**O QUE FAZER**
Contabilize as linhas dos registros que contêm a palavra "size". Informe somente o número.

**REGISTROS FORNECIDOS**
------------------------------------
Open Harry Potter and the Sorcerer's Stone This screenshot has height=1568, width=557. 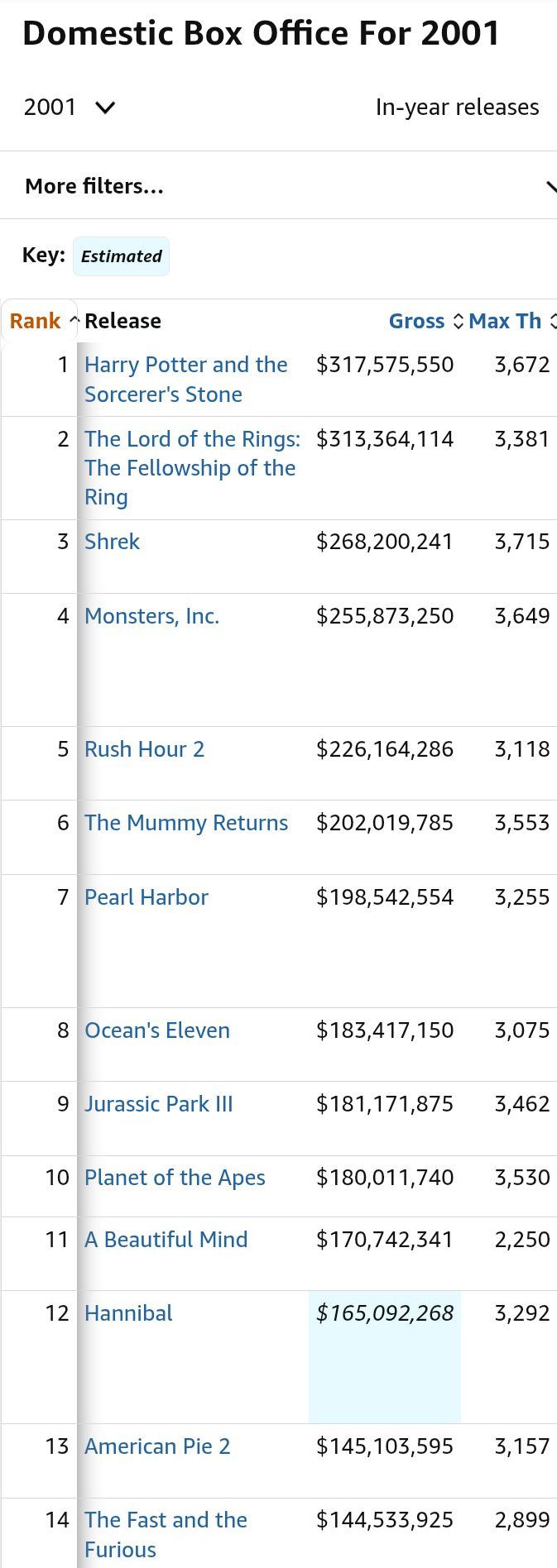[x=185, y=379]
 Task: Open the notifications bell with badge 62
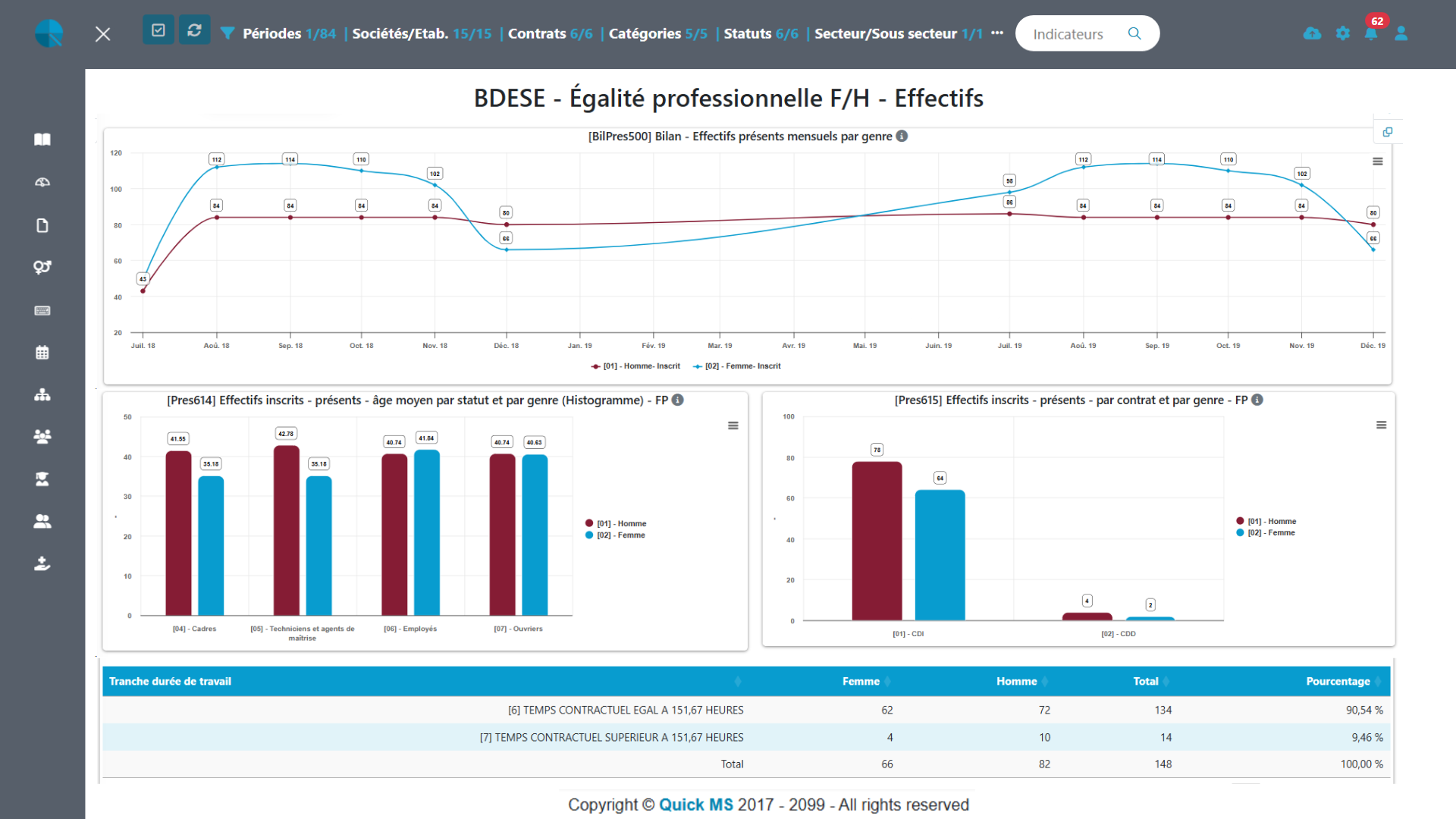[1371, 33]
------------------------------------
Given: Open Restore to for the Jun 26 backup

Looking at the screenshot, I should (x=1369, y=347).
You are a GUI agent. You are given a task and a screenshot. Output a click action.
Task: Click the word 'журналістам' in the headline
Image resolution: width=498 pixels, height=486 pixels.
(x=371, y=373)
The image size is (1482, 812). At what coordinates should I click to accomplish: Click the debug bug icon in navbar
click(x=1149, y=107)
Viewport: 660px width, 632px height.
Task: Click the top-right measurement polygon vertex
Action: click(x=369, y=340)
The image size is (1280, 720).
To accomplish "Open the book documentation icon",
------------------------------------
**RESPOSTA À TAREFA**
2